Cameron was born in Calcutta in 1815. Although educated in France she moved back to India in 1834 when she was nineteen. In 1848 she and her husband moved to England. Cameron was part of a large family, the fourth of ten children, and had a large family of her own. Part of the upper class, Cameron enjoyed a rich life and made the acquaintence of a number of famous people. Her career as a photographer began in 1863 when her husband was away on a trip. To cheer her from her loneliness, her daughter gave her a camera.
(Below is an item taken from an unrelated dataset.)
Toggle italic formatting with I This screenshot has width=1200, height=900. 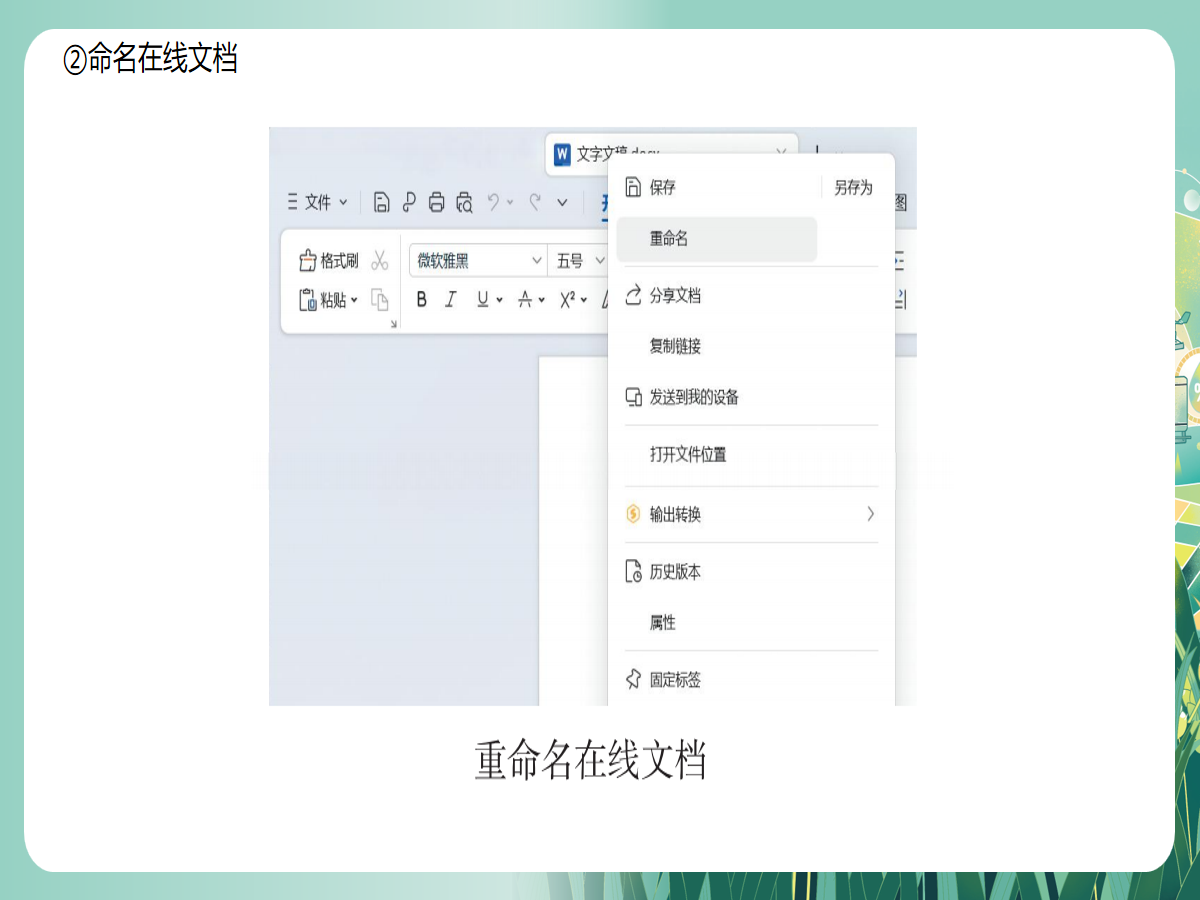click(450, 299)
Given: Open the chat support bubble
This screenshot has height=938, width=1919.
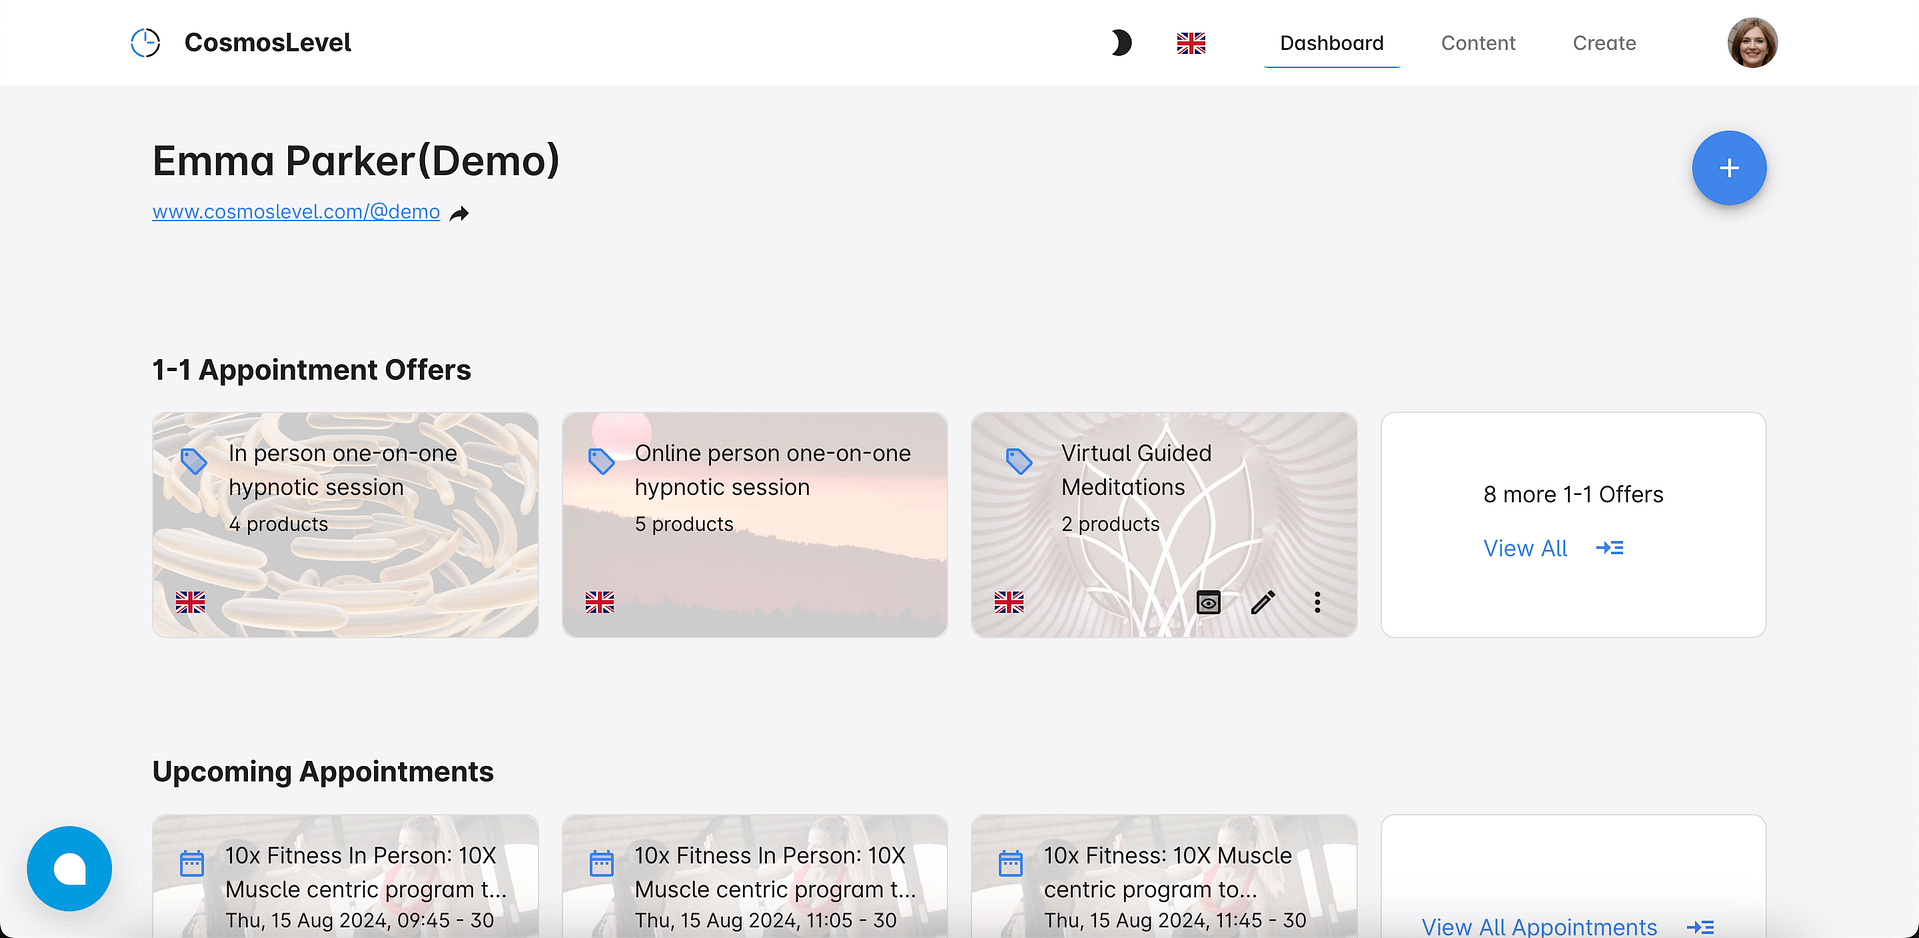Looking at the screenshot, I should (70, 868).
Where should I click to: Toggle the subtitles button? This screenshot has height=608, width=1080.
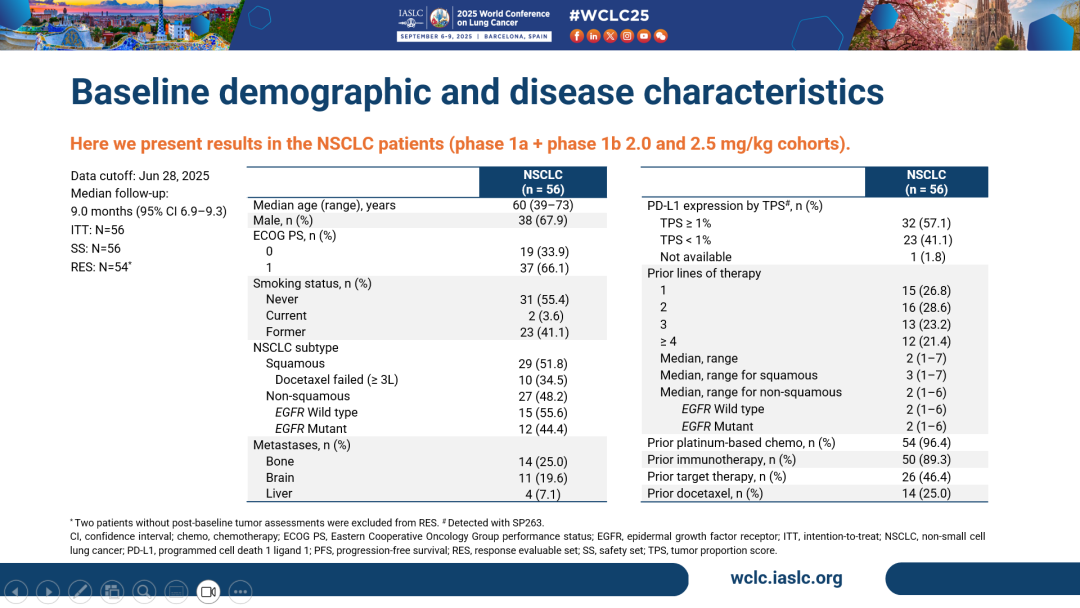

Cameron liked the soft focus portraits and the streak marks on her negatives, choosing to work with these irregularites, making them part of her pictures. Although her photographs lacked the sharpness that other photographers at the time aspired towards, they succeeded in conveying the emotional and spiritual aura of the sitter. Cameron’s ambition as a photographer was to “secure [for photography] the character and uses of high art by combining real and ideal, and sacrificing nothing of truth by all possible devotion to poetry and beauty.”

In 1873 Cameron sent her sister Maria (Mia) Jackson a partially empty photo album, asking her sister to collaborate with her on the project in the years to come by adding images, as she sent them, in the places and the sequence she described. The front part of the album had photographs and portraits Cameron took of her family and friends, both candidly posed as well as acting out staged tableaux. The back half of the album contained images by Cameron’s contemporaries like Oscar Gustave Rejlander and Lewis Caroll, as well as numerous photographs of paintings and drawings

The Mia Album contained both kinds of images. Amongst the photographs in the album and in the exhibition are some of Cameron’s most famous. Included is The Kiss of Peace, a portrait of a mother and child based on the gospel story of the Visitation. In the photograph the child gazes down, while the mother’s lips rest casually on her brow. This is a quiet image, one that projects maternal love. Most of Cameron’s photographs have a spiritual sensibility, and are peaceful and romantic. The mood is sombre and contemplative. She did not photograph action or care much about backgrounds. It was the essence of the subject that motivated Cameron’s photography.